Prima di chiedere un prestito è fondamentale conoscere perfettamente la propria situazione economica e sapere quale sia la documentazione necessaria.

Nel caso dei dipendenti statali questo processo è facilitato soprattutto per quanto riguarda la documentazione. Tutto è automatizzato attraverso una piattaforma online e, anche qualora ci si rivolga a un altro istituto di credito, questo si appoggerà all’infrastruttura online dell’INPS.

Sarà dunque sufficiente presentare un documento d’identità valido, copia delle ultime buste paga e codice fiscale per far partire la pratica.

Ci sono poi delle valutazioni da fare circa il costo del prestito che possiamo così dividere:

  • l’ammontare da te richiesto (per esempio, 10.000€)
  • i tassi di interesse applicati
  • i costi accessori

Se decidi di rivolgerti a una banca o a una finanziaria online convenzionata sarà tua cura accertarti di star sottoscrivendo un contratto a te favorevole.

Tassi di interesse e costi accessori

Iniziamo parlando dei tassi di interesse. Ogni banca e ogni finanziaria può applicarne di diversi in base alla tipologia di prestito e alle garanzie fornite dal richiedente.

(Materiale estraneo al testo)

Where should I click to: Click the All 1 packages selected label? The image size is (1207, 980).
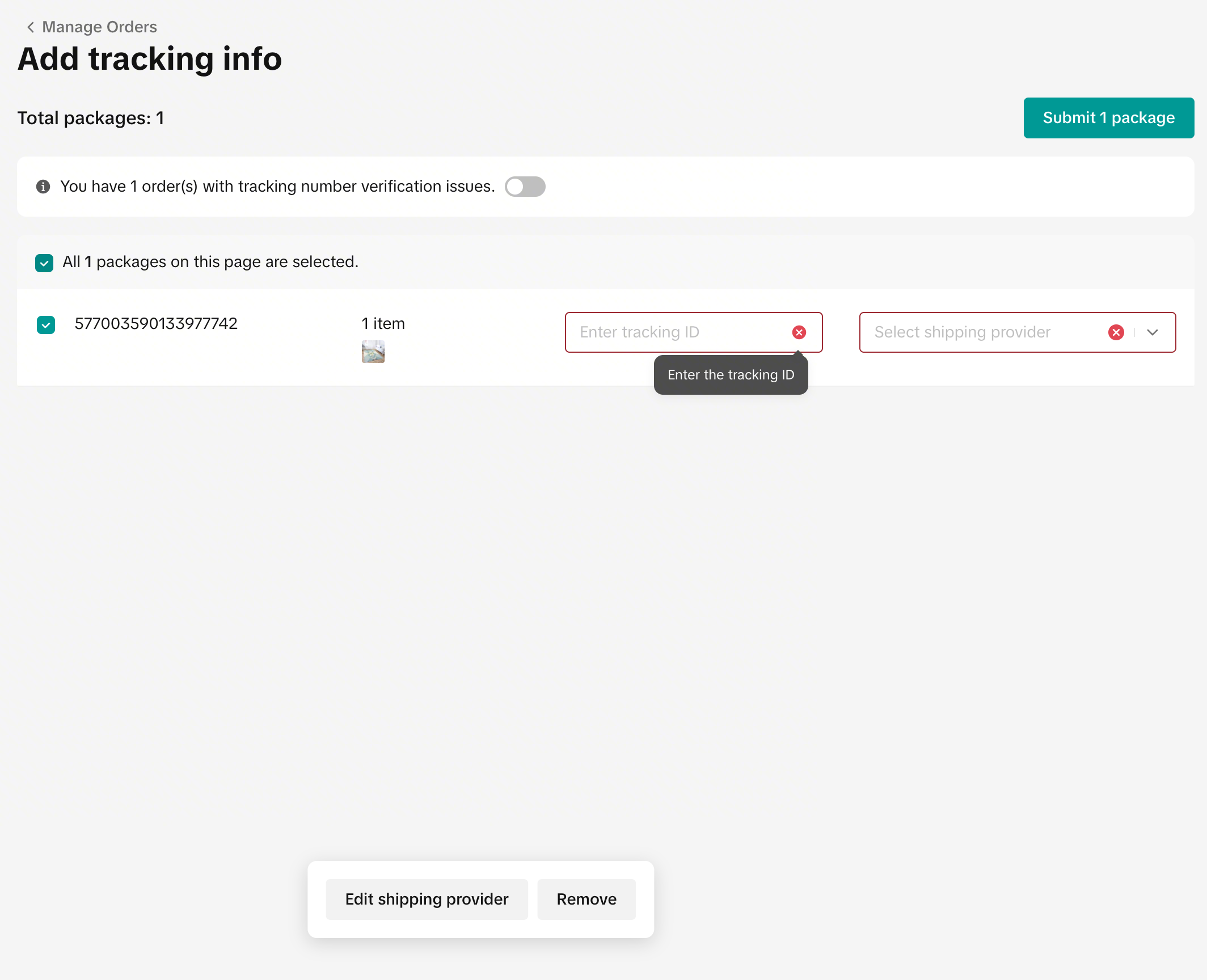pos(210,262)
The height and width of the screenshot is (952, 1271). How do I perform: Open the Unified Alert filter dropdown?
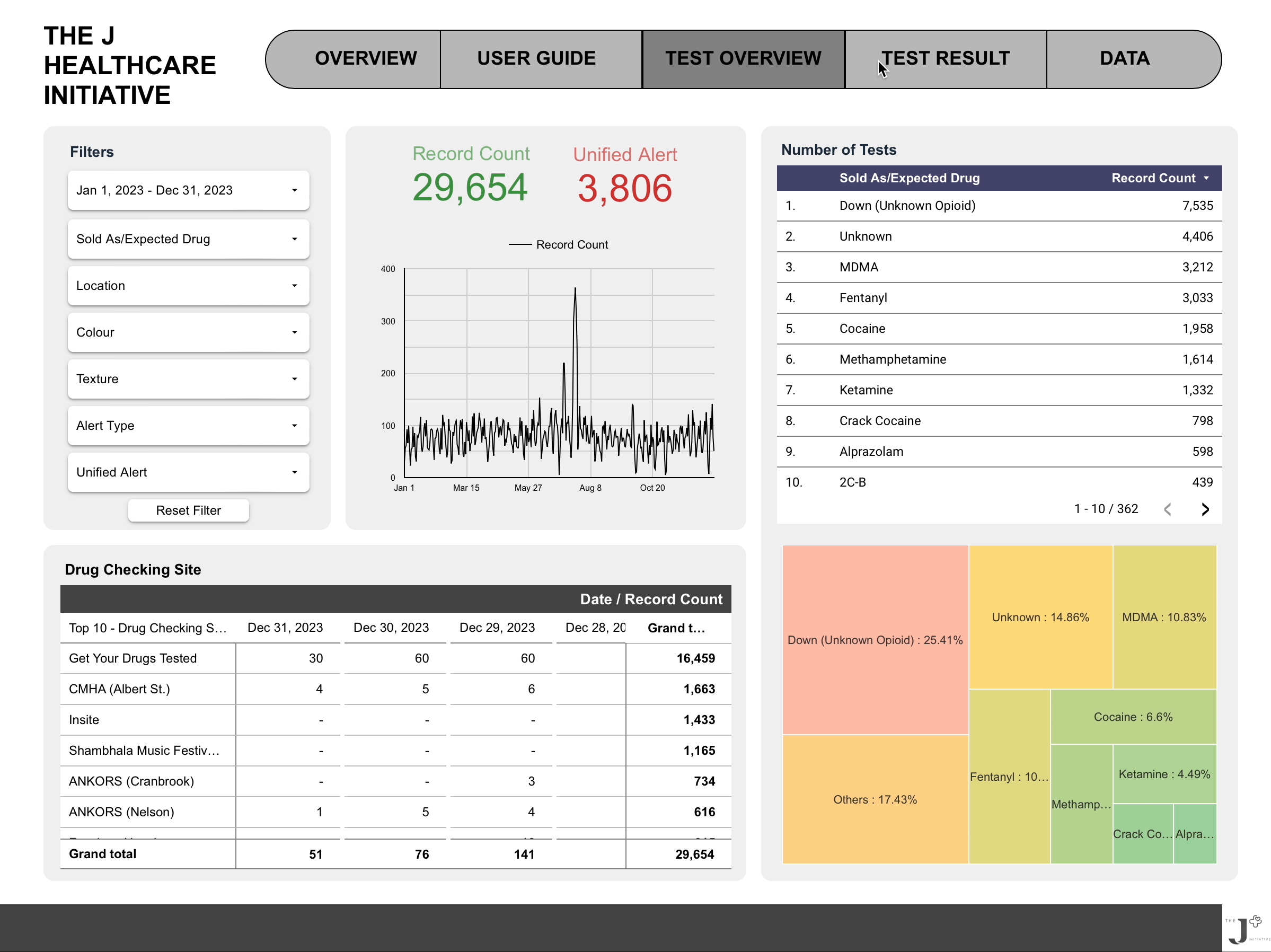pos(189,472)
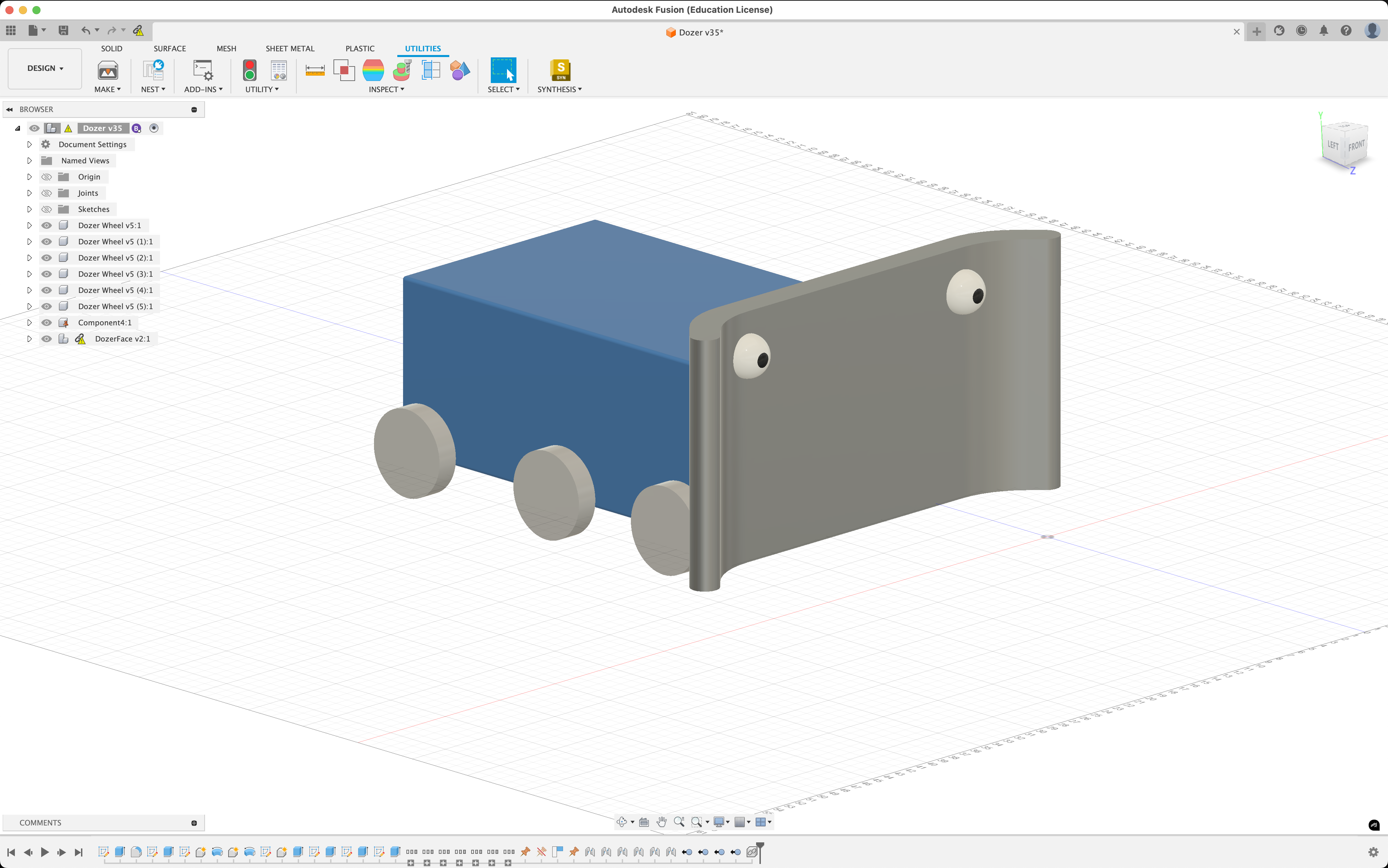The image size is (1388, 868).
Task: Open the Interference tool in Inspect
Action: [x=343, y=70]
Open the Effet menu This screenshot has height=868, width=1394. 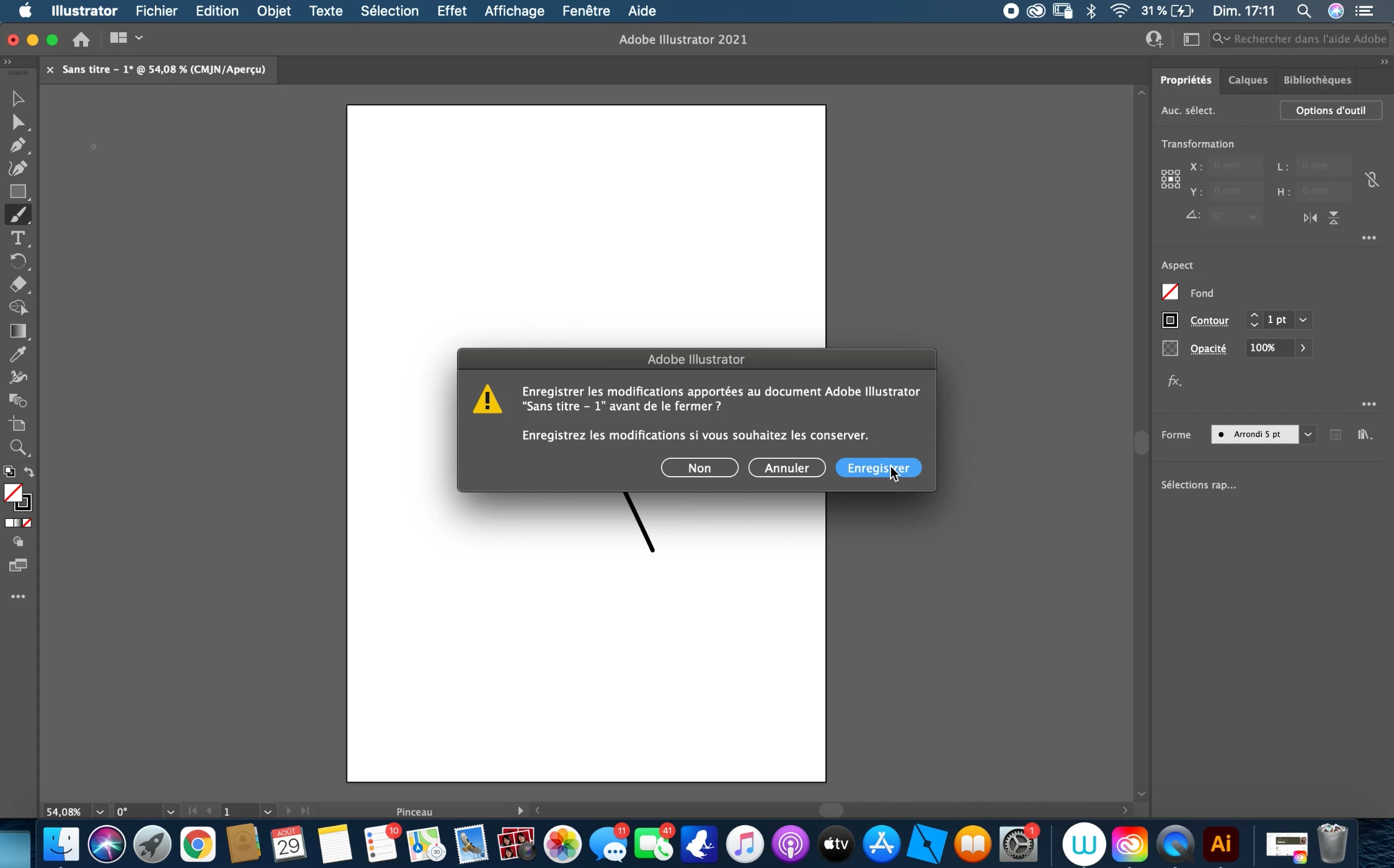[451, 11]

Gli interessi possono essere:

  • fissi, ovvero una percentuale costante durante tutto il piano di rimborso
  • variabili e che quindi seguono le oscillazioni del mercato
  • agevolati perché viene stipulata una convenzione ad hoc
  • misti e che quindi posso rimanere fissi per un certo lasso di tempo e, successivamente, variare
  • zero, privi cioè di qualsiasi percentuale aggiuntiva

Per quanto riguarda sia i prestiti INPS sia quelli convenzionati i tassi di interesse sono fissi e agevolati per i dipendenti del settore pubblico. Tuttavia, le condizioni del prestito INPS sono generalmente più vantaggiose anche per quanto riguarda gli interessi:

  • sotto il 5% nei piccoli prestiti con un rimborso entro quattro anni
  • al 3,40% nei prestiti pluriennali siano essi quinquennali o decennali

Nei costi accessori, invece, rientrano tutte le seguenti spese:

  • di istruttoria
  • gestionali
  • di incasso delle rate
  • assicurative

Soprattutto qualora ti rivolgessi a enti convenzionati, presta particolare attenzione alle spese assicurative. Alcune di queste, infatti, possono essere opzionali, ma presentate al cliente come obbligatorie. Può succedere, ad esempio, con le polizze sulla morte o sugli infortuni.

La cessione del quinto

La cessione del quinto è la modalità di prestito preferita sia dall’INPS sia dagli altri enti convenzionati. I vantaggi sono relativi alla facilità di rimborso, alla velocità di esecuzione e all’automatismo gestionale.

La rata mensile viene infatti automaticamente detratta dalla busta paga del beneficiario dall’INPS o dalla banca, sempre tramite l’INPS. La principale caratteristica di questa tipologia di prestito è che il valore massimo della rata mensile non possa in nessun caso superare il 20% dello stipendio netto. In questo modo il piano di rimborso verrà dunque calibrato sulle possibilità di ciascuno.